21 Kasım 2012 Çarşamba

Sandy ve Amerika'daki Bağış Mantığı

Bir iki gün önce I-House'da New York'taki Sandy Kasırgası'nda zarar görenler için "potluck" düzenlendi. Potluck'da herkes birşeyler getiriyor, 15 kişi katılmışsa 15 çeşit yiyecek oluyor ama getirmek zorunlu değil. Ben de mercimek köftesi yaptım.
 
Yemekleri yiyenler Sandy için bağış yaptılar. Tahmin ettiğimden daha az insan olan bu etkinlik eğer "free" yemek şeklinde olsaydı eminin çok daha kalabalık olurdu. Amerika'da nerede "free" bir olay varsa orada bir insan bolluğu oluyor. Türkiye'de de en son katıldığım Beypazarı Festivali'nde bedava dağıtılan maden suları için insanların birbirini nasıl ezdiğini görünce beleşin tadının insanlara farklı geldiğininden emin oldum. Böyle koca koca teyzeler, amcalar bir şişe maden suyu için ölümüne mücadele vermişlerdi, ben de uzaktan büyük bir şaşkınlık daha doğrusu hüzünlü bir duyguyla izlemiştim onları..

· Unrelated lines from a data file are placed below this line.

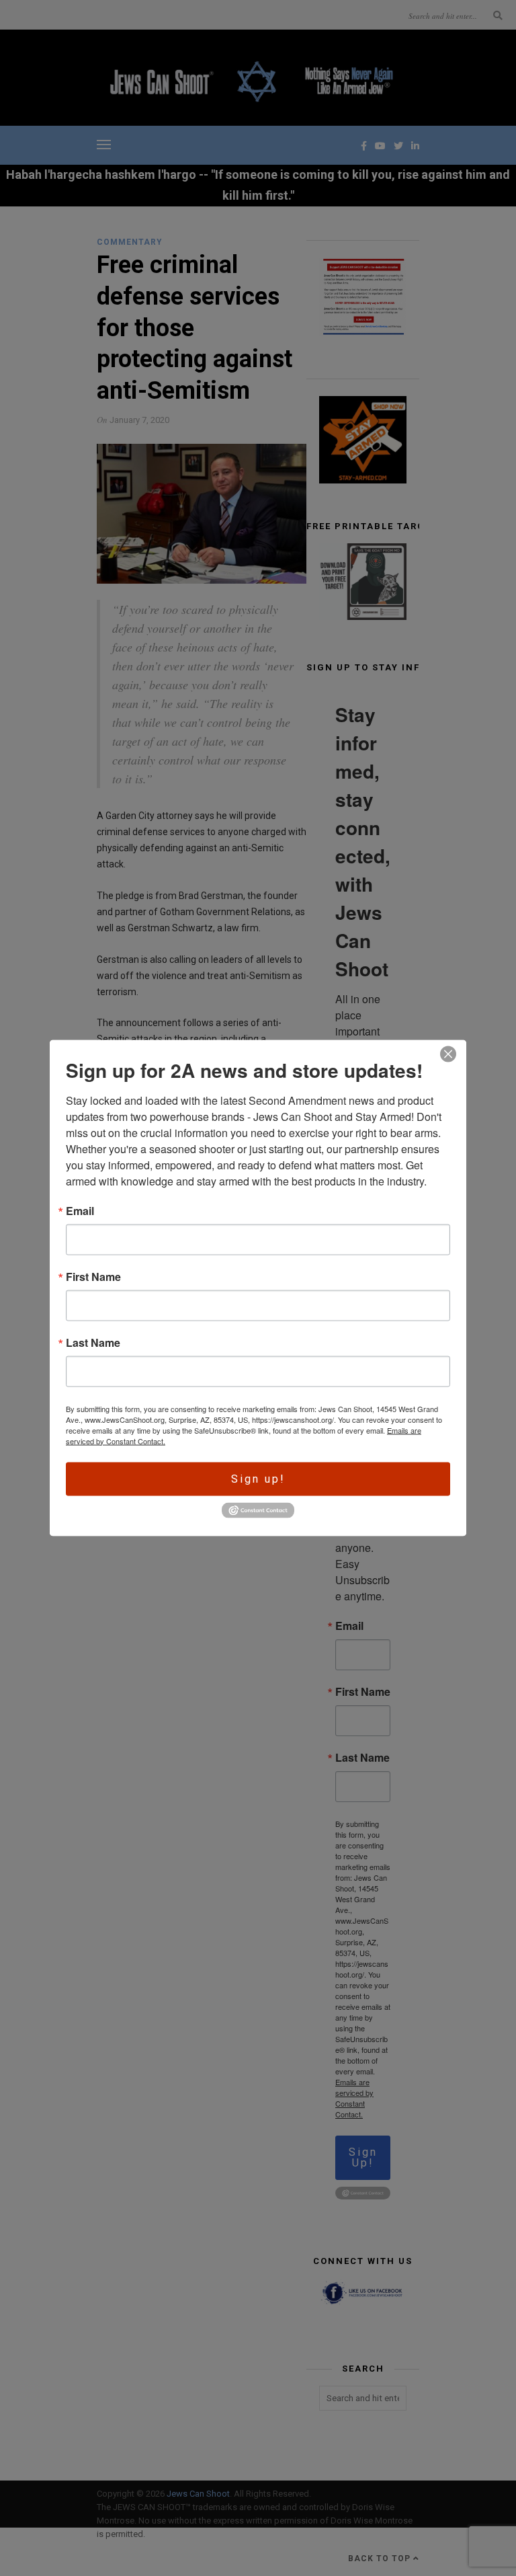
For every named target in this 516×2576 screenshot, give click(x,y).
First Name (93, 1276)
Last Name (93, 1342)
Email (80, 1210)
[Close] (448, 1054)
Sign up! (258, 1478)
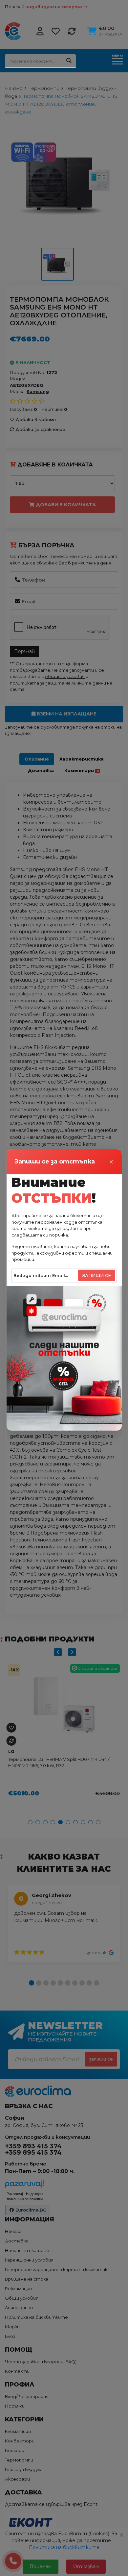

Dönelim buraya; Amerika'da günün hemen her saatinde, her gittiğiniz yerde sizden "Donation" adı altında bağış isteyebiliyorlar. Herhangi bir yerden alışveriş yaparken tam ödemeyi yapacağınız zaman "şuraya bağış yapmak ister misiniz" soruyla karşılaşmanız çok muhtemel. Bu yer bir markanın şube kasası da olabiliyor bir market kasası da.
Evet, Sandy Kasırgası ile Amerika'nın da doğal afetlerde umulandan daha zor toparlandığını görmüş olduk. Özellikle New York'ta benzin kuyrukları kilometreleri bulurken iki hafta bazı yerlere elektrik verilemedi. Evsiz kalanlar, eşyaları yerle bir olanlar, arabaları birbirine girenler ve daha farklı biçimde zarar görenler. Benim en çok dikkatimi çeken bir bölgede belki yirmi istasyondan sadece bir tanesinin açık olması, açık olanlarda da doğal olarak inanılmaz derecede uzun kuyrukların oluşmasıydı..

Gelelim bizim Sandy için yardım Potluck'ımıza. Burada yedirip içirmeden bağıştan pek bahsedilmiyor gibi. Bu olay bana her ne kadar garip gelse de bir tabak da ben götüreyim mantığıyla katkıda bulundum.
Tayvan'dan
(Bizim bildiğimiz makarna salatasına benziyor)

Kolombiya'dan Patates Salataları
(Bunlar da bildiğimiz patates salataları)

 
Pudingli Hindi

Hindi Amerika'da çok tüketiliyor.  O kadar ki % 88 oranında tüketim rakamları var. Pudingli versiyonu da bu tüketim biçimlerinden biri. Bizim ülkemizin adının aynı zamanda "Mankafa, aptal" manalarına da gelen bir hayvan ismiyle eşdeğer anılmasının ne kadar saçma olduğunu bu kelimeyi her görüşümde bir kere daha anlıyorum. Bir derste hocanın şu söylediğine o an konuşma isteğim hiç olmadığı için karşılık vermedim ama güya hindiler "turk, turk, turk" diye ses çıkardıları için onlara turkey deniliyormuş. Aşağılama ifadesi olarak neden kullanıldığı ise konuşulmayanlar arasındaydı..

Benim yaptığım mercimek topları

Bir çeşit Çin yemeği:
(Bizim kırmızı biber dolmasının iç-dış edilmiş hali)

Böylece bağış istenen ve bedava olmayan bir olayda ne kadar az insan olabileceğini ya da her zaman dilimde, her mekanda bağış istendiğinden insanların belki biraz da bıkmış olabileceklerini görmüş olduk.